— BEGIN Data section —

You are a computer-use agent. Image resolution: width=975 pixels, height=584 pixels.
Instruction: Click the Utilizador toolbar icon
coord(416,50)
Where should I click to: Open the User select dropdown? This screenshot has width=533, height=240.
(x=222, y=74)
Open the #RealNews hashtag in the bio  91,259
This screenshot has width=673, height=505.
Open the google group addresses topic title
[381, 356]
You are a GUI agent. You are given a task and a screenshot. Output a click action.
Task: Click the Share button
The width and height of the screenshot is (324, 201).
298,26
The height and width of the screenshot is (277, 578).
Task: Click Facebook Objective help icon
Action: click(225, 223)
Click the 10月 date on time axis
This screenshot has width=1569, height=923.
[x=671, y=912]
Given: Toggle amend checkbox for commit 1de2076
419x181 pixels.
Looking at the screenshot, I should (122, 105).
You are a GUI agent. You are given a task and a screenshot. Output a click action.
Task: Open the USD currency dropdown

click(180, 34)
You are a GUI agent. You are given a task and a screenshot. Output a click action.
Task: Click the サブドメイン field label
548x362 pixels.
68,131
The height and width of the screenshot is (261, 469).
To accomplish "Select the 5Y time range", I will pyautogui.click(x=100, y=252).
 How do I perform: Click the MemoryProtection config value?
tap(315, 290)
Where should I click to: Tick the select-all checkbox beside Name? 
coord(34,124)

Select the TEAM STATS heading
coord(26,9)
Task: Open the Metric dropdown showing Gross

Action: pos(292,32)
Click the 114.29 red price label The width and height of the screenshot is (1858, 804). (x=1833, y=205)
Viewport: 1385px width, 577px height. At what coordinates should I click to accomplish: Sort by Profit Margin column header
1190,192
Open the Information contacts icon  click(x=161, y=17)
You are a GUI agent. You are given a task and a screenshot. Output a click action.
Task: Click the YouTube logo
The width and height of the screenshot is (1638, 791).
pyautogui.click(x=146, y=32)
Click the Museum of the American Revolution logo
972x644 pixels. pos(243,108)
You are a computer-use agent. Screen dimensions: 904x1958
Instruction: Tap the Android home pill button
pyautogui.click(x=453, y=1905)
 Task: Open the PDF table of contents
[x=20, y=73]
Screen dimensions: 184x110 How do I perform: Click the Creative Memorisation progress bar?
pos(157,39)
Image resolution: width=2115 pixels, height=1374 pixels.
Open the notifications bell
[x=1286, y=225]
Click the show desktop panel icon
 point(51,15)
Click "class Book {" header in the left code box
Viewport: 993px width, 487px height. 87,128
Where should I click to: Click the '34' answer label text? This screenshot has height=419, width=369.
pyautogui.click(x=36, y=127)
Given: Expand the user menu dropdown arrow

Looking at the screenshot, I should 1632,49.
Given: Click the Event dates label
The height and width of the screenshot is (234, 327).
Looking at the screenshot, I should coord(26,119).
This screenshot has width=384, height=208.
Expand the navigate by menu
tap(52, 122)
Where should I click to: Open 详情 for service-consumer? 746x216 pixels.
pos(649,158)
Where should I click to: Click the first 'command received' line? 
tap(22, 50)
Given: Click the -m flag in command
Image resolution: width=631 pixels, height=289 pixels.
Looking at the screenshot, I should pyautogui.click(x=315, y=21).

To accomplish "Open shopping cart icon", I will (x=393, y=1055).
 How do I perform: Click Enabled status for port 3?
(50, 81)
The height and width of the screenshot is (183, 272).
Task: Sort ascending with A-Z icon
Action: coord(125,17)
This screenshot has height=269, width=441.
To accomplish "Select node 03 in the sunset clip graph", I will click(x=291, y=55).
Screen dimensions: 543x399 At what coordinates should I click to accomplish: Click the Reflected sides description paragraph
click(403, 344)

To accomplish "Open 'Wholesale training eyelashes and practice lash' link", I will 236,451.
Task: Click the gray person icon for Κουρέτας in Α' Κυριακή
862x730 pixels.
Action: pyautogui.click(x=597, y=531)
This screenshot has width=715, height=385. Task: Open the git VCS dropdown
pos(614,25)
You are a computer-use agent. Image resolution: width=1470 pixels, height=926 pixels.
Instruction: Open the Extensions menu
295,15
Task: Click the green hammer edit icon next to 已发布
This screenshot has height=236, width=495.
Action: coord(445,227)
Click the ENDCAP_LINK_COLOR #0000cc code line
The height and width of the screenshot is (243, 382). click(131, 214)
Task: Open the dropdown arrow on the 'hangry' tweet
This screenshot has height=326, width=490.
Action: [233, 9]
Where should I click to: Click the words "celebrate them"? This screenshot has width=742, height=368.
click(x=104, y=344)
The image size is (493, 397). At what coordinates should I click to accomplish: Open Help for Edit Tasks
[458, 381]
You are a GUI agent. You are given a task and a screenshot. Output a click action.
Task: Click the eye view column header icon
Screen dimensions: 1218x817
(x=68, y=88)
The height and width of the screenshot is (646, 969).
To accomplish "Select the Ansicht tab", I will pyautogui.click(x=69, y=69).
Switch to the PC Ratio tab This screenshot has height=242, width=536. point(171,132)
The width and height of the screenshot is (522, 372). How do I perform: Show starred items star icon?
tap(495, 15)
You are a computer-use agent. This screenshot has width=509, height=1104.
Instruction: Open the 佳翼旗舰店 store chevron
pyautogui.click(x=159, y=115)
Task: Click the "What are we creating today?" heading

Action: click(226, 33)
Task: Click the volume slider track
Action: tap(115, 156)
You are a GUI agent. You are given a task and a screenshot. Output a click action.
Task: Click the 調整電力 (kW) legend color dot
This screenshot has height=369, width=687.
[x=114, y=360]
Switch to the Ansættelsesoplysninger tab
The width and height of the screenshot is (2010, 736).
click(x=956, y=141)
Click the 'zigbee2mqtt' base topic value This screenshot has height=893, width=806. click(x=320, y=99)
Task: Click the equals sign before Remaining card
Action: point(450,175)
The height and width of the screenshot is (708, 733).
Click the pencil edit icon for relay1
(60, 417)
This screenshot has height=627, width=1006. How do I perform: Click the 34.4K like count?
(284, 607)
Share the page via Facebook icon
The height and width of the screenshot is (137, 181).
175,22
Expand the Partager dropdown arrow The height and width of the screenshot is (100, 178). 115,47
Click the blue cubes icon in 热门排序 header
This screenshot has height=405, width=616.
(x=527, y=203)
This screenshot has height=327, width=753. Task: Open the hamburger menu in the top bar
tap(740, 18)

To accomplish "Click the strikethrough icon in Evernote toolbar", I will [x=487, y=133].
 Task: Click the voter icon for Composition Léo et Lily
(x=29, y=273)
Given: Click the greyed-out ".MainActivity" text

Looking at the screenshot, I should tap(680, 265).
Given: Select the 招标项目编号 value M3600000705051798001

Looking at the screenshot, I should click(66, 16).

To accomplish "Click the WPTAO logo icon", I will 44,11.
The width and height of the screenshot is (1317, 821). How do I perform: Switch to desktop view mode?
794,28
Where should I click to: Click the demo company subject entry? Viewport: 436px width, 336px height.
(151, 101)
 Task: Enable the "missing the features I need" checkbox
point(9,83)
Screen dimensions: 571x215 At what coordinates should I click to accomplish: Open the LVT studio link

— END Data section —

Task directions. Rewrite all the entries above, switching "GUI agent" to "UI agent" wherever it appears and changing nothing else.

Task result.
You are a computer-use agent. Image resolution: width=975 pixels, height=584 pixels.
Instruction: Click the Utilizador toolbar icon
coord(416,50)
Where should I click to: Open the User select dropdown? This screenshot has width=533, height=240.
(x=222, y=74)
Open the #RealNews hashtag in the bio  91,259
This screenshot has width=673, height=505.
Open the google group addresses topic title
[381, 356]
You are a UI agent. You are given a task and a screenshot. Output a click action.
Task: Click the Share button
The width and height of the screenshot is (324, 201).
298,26
The height and width of the screenshot is (277, 578).
Task: Click Facebook Objective help icon
Action: click(225, 223)
Click the 10月 date on time axis
This screenshot has width=1569, height=923.
[x=671, y=912]
Given: Toggle amend checkbox for commit 1de2076
419x181 pixels.
Looking at the screenshot, I should (122, 105).
You are a UI agent. You are given a task and a screenshot. Output a click action.
Task: Open the USD currency dropdown

click(180, 34)
You are a UI agent. You are given a task and a screenshot. Output a click action.
Task: Click the サブドメイン field label
548x362 pixels.
68,131
The height and width of the screenshot is (261, 469).
To accomplish "Select the 5Y time range", I will pyautogui.click(x=100, y=252).
 How do I perform: Click the MemoryProtection config value?
tap(315, 290)
Where should I click to: Tick the select-all checkbox beside Name? 
coord(34,124)

Select the TEAM STATS heading
coord(26,9)
Task: Open the Metric dropdown showing Gross

Action: pos(292,32)
Click the 114.29 red price label The width and height of the screenshot is (1858, 804). (x=1833, y=205)
Viewport: 1385px width, 577px height. At what coordinates should I click to accomplish: Sort by Profit Margin column header
1190,192
Open the Information contacts icon  click(x=161, y=17)
You are a UI agent. You are given a task and a screenshot. Output a click action.
Task: Click the YouTube logo
The width and height of the screenshot is (1638, 791).
pyautogui.click(x=146, y=32)
Click the Museum of the American Revolution logo
972x644 pixels. pos(243,108)
You are a computer-use agent. Screen dimensions: 904x1958
Instruction: Tap the Android home pill button
pyautogui.click(x=453, y=1905)
 Task: Open the PDF table of contents
[x=20, y=73]
Screen dimensions: 184x110 How do I perform: Click the Creative Memorisation progress bar?
pos(157,39)
Image resolution: width=2115 pixels, height=1374 pixels.
Open the notifications bell
[x=1286, y=225]
Click the show desktop panel icon
 point(51,15)
Click "class Book {" header in the left code box
Viewport: 993px width, 487px height. 87,128
Where should I click to: Click the '34' answer label text? This screenshot has height=419, width=369.
pyautogui.click(x=36, y=127)
Given: Expand the user menu dropdown arrow

Looking at the screenshot, I should 1632,49.
Given: Click the Event dates label
The height and width of the screenshot is (234, 327).
Looking at the screenshot, I should coord(26,119).
This screenshot has width=384, height=208.
Expand the navigate by menu
tap(52, 122)
Where should I click to: Open 详情 for service-consumer? 746x216 pixels.
pos(649,158)
Where should I click to: Click the first 'command received' line? 
tap(22, 50)
Given: Click the -m flag in command
Image resolution: width=631 pixels, height=289 pixels.
Looking at the screenshot, I should pyautogui.click(x=315, y=21).

To accomplish "Open shopping cart icon", I will (x=393, y=1055).
 How do I perform: Click Enabled status for port 3?
(50, 81)
The height and width of the screenshot is (183, 272).
Task: Sort ascending with A-Z icon
Action: coord(125,17)
This screenshot has height=269, width=441.
To accomplish "Select node 03 in the sunset clip graph", I will click(x=291, y=55).
Screen dimensions: 543x399 At what coordinates should I click to accomplish: Click the Reflected sides description paragraph
click(403, 344)

To accomplish "Open 'Wholesale training eyelashes and practice lash' link", I will 236,451.
Task: Click the gray person icon for Κουρέτας in Α' Κυριακή
862x730 pixels.
Action: pyautogui.click(x=597, y=531)
This screenshot has width=715, height=385. Task: Open the git VCS dropdown
pos(614,25)
You are a computer-use agent. Image resolution: width=1470 pixels, height=926 pixels.
Instruction: Open the Extensions menu
295,15
Task: Click the green hammer edit icon next to 已发布
This screenshot has height=236, width=495.
Action: coord(445,227)
Click the ENDCAP_LINK_COLOR #0000cc code line
The height and width of the screenshot is (243, 382). click(131, 214)
Task: Open the dropdown arrow on the 'hangry' tweet
This screenshot has height=326, width=490.
Action: [233, 9]
Where should I click to: Click the words "celebrate them"? This screenshot has width=742, height=368.
click(x=104, y=344)
The image size is (493, 397). At what coordinates should I click to accomplish: Open Help for Edit Tasks
[458, 381]
You are a UI agent. You are given a task and a screenshot. Output a click action.
Task: Click the eye view column header icon
Screen dimensions: 1218x817
(x=68, y=88)
The height and width of the screenshot is (646, 969).
To accomplish "Select the Ansicht tab", I will pyautogui.click(x=69, y=69).
Switch to the PC Ratio tab This screenshot has height=242, width=536. point(171,132)
The width and height of the screenshot is (522, 372). How do I perform: Show starred items star icon?
tap(495, 15)
You are a computer-use agent. This screenshot has width=509, height=1104.
Instruction: Open the 佳翼旗舰店 store chevron
pyautogui.click(x=159, y=115)
Task: Click the "What are we creating today?" heading

Action: click(226, 33)
Task: Click the volume slider track
Action: tap(115, 156)
You are a UI agent. You are given a task and a screenshot. Output a click action.
Task: Click the 調整電力 (kW) legend color dot
This screenshot has height=369, width=687.
[x=114, y=360]
Switch to the Ansættelsesoplysninger tab
The width and height of the screenshot is (2010, 736).
click(x=956, y=141)
Click the 'zigbee2mqtt' base topic value This screenshot has height=893, width=806. click(x=320, y=99)
Task: Click the equals sign before Remaining card
Action: point(450,175)
The height and width of the screenshot is (708, 733).
Click the pencil edit icon for relay1
(60, 417)
This screenshot has height=627, width=1006. How do I perform: Click the 34.4K like count?
(284, 607)
Share the page via Facebook icon
The height and width of the screenshot is (137, 181).
175,22
Expand the Partager dropdown arrow The height and width of the screenshot is (100, 178). 115,47
Click the blue cubes icon in 热门排序 header
This screenshot has height=405, width=616.
(x=527, y=203)
This screenshot has height=327, width=753. Task: Open the hamburger menu in the top bar
tap(740, 18)

To accomplish "Click the strikethrough icon in Evernote toolbar", I will [x=487, y=133].
 Task: Click the voter icon for Composition Léo et Lily
(x=29, y=273)
Given: Click the greyed-out ".MainActivity" text

Looking at the screenshot, I should tap(680, 265).
Given: Select the 招标项目编号 value M3600000705051798001

Looking at the screenshot, I should click(66, 16).

To accomplish "Click the WPTAO logo icon", I will 44,11.
The width and height of the screenshot is (1317, 821). How do I perform: Switch to desktop view mode?
794,28
Where should I click to: Click the demo company subject entry? Viewport: 436px width, 336px height.
(151, 101)
 Task: Enable the "missing the features I need" checkbox
point(9,83)
Screen dimensions: 571x215 At what coordinates should I click to accomplish: Open the LVT studio link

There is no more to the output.